**SELECTED EXTRACT:**

---

In mid- to high-throughput studies, luciferase assays are performed in 96-well or 384-well plates. Western blots for protein levels are normally done using parallel transfections in a larger surface area plate to obtain enough lysate (typically 6 or 12-well plates). Thus, protein levels observed are not direct measurements from each well. Protein instability is the common underlying cause of loss of function in most coding variants. Thus, while normalization using the level of variant protein expression mitigates problems due to error during transfection (e.g., incorrectly adding less plasmid for a specific variant to the transfection mix) it may potentially yield incorrect results for the purposes of clinical annotation.

---

**PROVIDED INFORMATION:**

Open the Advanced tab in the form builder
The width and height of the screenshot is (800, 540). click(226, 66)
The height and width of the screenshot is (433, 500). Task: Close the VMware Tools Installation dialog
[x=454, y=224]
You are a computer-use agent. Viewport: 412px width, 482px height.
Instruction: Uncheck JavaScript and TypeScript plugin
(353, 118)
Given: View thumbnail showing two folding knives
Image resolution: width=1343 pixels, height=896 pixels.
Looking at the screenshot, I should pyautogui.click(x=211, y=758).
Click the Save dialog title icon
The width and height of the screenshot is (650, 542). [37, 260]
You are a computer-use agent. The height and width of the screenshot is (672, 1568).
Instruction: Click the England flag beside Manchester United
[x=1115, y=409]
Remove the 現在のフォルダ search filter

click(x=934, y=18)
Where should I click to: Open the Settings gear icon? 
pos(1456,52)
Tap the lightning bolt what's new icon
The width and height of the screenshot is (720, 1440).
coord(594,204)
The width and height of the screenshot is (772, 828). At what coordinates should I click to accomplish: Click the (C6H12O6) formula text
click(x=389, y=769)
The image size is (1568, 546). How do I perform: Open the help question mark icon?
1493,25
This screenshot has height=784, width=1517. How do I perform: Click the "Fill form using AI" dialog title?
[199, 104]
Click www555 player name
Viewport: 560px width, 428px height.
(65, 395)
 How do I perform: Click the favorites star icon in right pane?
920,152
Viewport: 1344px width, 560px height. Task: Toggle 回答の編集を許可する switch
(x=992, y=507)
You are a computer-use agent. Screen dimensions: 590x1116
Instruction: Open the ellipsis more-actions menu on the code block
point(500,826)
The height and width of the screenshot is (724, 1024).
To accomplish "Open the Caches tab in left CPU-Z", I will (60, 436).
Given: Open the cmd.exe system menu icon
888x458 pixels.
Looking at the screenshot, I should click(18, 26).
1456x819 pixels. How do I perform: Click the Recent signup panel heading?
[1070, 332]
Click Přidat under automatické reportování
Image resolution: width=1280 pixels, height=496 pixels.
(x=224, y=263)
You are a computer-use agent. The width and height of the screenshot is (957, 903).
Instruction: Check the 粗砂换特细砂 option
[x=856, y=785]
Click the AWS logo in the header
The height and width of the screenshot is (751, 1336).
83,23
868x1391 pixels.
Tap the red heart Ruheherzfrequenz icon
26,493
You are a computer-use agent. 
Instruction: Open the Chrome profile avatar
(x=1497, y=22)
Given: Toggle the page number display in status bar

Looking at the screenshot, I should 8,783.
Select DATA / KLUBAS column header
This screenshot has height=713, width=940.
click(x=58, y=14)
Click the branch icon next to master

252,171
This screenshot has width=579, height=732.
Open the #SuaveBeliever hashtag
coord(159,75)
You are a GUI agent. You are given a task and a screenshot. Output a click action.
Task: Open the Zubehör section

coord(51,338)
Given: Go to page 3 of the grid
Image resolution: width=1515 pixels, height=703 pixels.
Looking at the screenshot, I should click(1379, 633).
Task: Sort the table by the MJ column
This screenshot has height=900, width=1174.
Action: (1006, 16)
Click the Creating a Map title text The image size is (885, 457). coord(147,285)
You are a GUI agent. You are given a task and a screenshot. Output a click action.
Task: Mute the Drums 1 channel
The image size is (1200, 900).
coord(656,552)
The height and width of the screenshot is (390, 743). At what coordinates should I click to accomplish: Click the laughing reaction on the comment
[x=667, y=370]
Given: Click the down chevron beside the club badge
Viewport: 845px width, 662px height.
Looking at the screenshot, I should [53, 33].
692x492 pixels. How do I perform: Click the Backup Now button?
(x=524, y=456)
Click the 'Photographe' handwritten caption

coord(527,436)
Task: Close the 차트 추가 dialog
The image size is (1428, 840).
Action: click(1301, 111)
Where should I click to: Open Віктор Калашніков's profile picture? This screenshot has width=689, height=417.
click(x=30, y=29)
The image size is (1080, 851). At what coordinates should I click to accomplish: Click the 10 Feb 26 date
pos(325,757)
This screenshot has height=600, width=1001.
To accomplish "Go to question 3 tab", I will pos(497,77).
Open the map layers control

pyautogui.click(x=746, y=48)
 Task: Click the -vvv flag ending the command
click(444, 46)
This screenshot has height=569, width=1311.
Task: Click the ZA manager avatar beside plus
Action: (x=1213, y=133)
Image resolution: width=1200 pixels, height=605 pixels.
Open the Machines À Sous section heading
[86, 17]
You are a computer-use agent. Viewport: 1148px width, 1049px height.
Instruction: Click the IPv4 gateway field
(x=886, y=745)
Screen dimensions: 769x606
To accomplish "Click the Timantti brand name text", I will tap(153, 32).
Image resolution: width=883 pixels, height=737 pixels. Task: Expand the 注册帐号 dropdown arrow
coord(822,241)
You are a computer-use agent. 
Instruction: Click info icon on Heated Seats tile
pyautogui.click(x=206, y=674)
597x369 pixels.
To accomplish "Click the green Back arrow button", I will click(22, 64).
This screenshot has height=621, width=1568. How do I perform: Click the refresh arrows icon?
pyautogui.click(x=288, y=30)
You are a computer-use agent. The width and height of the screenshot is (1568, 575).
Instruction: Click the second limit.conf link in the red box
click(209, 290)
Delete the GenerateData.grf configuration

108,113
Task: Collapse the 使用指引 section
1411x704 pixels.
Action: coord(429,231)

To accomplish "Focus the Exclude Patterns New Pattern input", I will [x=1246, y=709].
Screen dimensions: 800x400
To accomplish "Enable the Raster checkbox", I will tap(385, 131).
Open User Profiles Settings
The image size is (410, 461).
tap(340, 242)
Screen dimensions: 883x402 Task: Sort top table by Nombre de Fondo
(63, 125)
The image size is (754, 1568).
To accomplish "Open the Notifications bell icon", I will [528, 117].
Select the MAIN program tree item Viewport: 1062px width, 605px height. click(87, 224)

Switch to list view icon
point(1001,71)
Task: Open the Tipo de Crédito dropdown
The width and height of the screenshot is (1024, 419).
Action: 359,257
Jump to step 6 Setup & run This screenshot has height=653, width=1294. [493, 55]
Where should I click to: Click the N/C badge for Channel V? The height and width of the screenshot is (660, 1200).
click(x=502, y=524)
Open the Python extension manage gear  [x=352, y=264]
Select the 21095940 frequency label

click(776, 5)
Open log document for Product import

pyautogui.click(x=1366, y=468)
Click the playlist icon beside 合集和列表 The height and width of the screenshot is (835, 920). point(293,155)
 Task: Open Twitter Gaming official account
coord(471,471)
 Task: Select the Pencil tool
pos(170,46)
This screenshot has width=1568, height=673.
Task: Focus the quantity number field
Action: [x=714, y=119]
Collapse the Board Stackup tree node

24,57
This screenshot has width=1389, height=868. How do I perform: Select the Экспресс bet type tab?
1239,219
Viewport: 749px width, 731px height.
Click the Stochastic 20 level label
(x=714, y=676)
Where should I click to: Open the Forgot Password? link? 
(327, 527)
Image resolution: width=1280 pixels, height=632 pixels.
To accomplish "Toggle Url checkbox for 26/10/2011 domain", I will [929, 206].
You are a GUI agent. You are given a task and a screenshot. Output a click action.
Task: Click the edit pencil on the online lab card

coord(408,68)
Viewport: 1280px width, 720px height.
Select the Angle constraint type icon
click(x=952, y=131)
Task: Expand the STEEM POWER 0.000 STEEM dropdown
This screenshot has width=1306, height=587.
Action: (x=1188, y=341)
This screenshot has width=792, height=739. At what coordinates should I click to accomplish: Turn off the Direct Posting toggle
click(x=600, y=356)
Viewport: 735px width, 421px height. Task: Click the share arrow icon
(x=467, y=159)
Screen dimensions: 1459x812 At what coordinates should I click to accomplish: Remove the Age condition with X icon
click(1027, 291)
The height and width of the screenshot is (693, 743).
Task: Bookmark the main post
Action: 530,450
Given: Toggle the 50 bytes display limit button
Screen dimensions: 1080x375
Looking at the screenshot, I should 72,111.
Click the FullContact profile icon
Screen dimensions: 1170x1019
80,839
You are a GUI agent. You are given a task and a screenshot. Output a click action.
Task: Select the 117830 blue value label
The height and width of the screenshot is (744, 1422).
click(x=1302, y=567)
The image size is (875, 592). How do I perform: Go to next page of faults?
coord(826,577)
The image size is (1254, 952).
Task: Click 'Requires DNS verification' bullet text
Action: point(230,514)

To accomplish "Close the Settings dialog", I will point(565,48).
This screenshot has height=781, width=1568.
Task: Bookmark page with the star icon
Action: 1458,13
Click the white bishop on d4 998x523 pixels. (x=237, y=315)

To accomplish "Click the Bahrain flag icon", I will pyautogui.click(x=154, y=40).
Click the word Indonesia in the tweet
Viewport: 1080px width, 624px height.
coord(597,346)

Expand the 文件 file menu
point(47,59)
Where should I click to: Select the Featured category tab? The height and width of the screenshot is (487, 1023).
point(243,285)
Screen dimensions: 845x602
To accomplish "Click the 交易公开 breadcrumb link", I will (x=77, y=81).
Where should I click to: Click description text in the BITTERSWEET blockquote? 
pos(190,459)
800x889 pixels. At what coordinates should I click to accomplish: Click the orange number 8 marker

---

**PROBLEM:**
Please name what the excerpt on luciferase assays gives as the common underlying cause of loss of function in most coding variants.

**SOLUTION TO THIS PROBLEM:**
Protein instability.